It’s always darkest before the dawn, posits an old saying.
Clichés persist for a reason: they often represent the truth.
The imminent distribution of vaccines to end the coronavirus pandemic certainly promises a new dawn by next summer. All indications are that the vaccine candidates from Pfizer-BioNTech, and Moderna, will receive regulatory approval in the U.S. by the end of 2020. In clinical trials, those vaccines have shown remarkable efficacy of 95 percent. Their speedy development, utilizing a new technique involving messenger RNA, will no doubt rank as one of the greatest ever achievements in medical science.
Yes, the vaccines pose some logistical challenges, such as needing to be kept at ultra-low temperatures at -70C in the case of the Pfizer vaccine during transit. But logistics specialists in private industry, like FedEx and UPS, as well as the military are perfectly capable of figuring that out. It’s also true that in the early rollout in the U.K., some people prone to severe allergic reactions have experienced adverse reactions to the Pfizer vaccine. That needs to be watched closely but shouldn’t hamper the vaccine’s widespread distribution.
Given all that’s involved and at stake, it’s still going to take several months before enough people are vaccinated to have an appreciable impact on thwarting the spread of COVID-19. By the end of 2020, more than 300,000 U.S. citizens will have died from the disease caused by the SARS- CoV-2 coronavirus. Unfortunately, the country and the world face a dark winter before the bright dawn breaks the pandemic.
In December as this went to press, daily deaths from COVID-19 were reaching 3,000 or more in the U.S. That’s the highest level since the pandemic began. Absent widespread immunization, the only ways to check the pandemic are the public health measures that officials, such as Dr. Anthony Fauci, have been pleading for everyone to observe. Avoid large gatherings, especially indoors; wear a mask when you have to go indoors, such as to buy groceries; stay at least six feet apart from other people outside your own household; and just stay home as much as possible.
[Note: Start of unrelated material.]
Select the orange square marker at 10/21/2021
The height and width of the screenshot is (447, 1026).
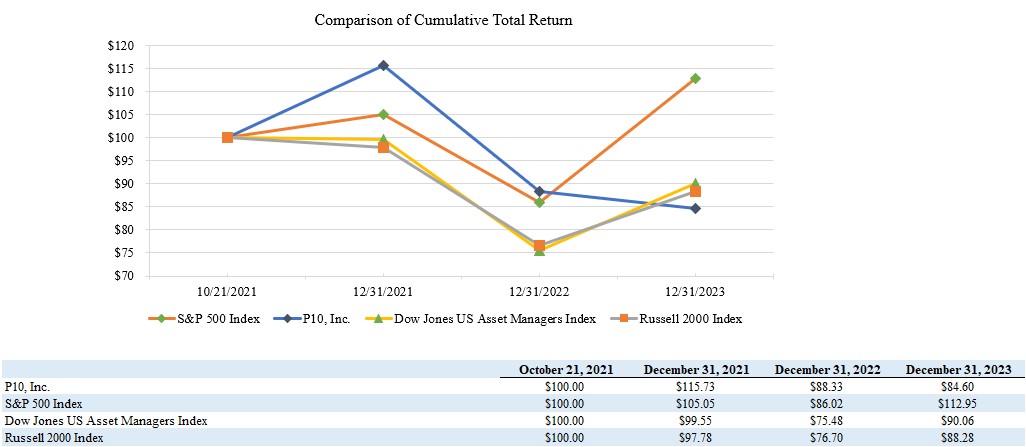pyautogui.click(x=228, y=137)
By this point, it seems pointless even to point out that wearing a mask shouldn’t be regarded as some violent infringement on individual rights. It’s really just a sign that you care for the health of your fellow citizens. The idea behind all these measures has always been to prevent floods of COVID-19 cases from overwhelming hospital emergency wards which is precisely what has happened again during the waning days of 2020.
The public health measures also enable businesses to do at least some businesses as opposed to almost none under a lockdown alternative. It’s no wonder that 96 percent of business surveyed this summer by the NTEA utilized social distancing measures.
Of course, everyone is worn out from the pandemic. But it’s looking very promising that the worst will be over by next spring and that by the summer life can return to normal, even if it’s a new normal that’s a little different. To use another cliché, we can see the faint light at the end of the tunnel.
The leading edge research that culminated in the successful mRNA vaccines also promises a new approach to vaccine development, as noted in a recent New York Magazine article. That includes producing vaccines in advance for families of viruses that scientist suspect could jump from other animals to humans, as SARS-CoV-2 did.
The cost of such a program would be up to $3 billion, a fraction of the over $4 trillion the U.S. government alone as spent on relief during this pandemic.
Unfortunately, too many U.S. Republican lawmakers are already proving reluctant to provide the unemployed and other hurting citizens with the extra money they need to get through the final darks days of the pandemic. Instead, the politicians have been wasting their time trying to help President Trump convince the courts to overturn the presidential election results. As this went to press, those efforts had borne no fruit and didn’t look like they had any chance of swaying the U.S. Supreme Court either.
But that prolonged assault, and Trump’s persistent unwillingness to concede defeat, has also added to the gathering gloom because it has convinced about a third of the U.S. electorate that Joe Biden’s presidency will be illegitimate. That’s a travesty and a tragedy that is only going to make this winter of discontent that much darker until the new dawn.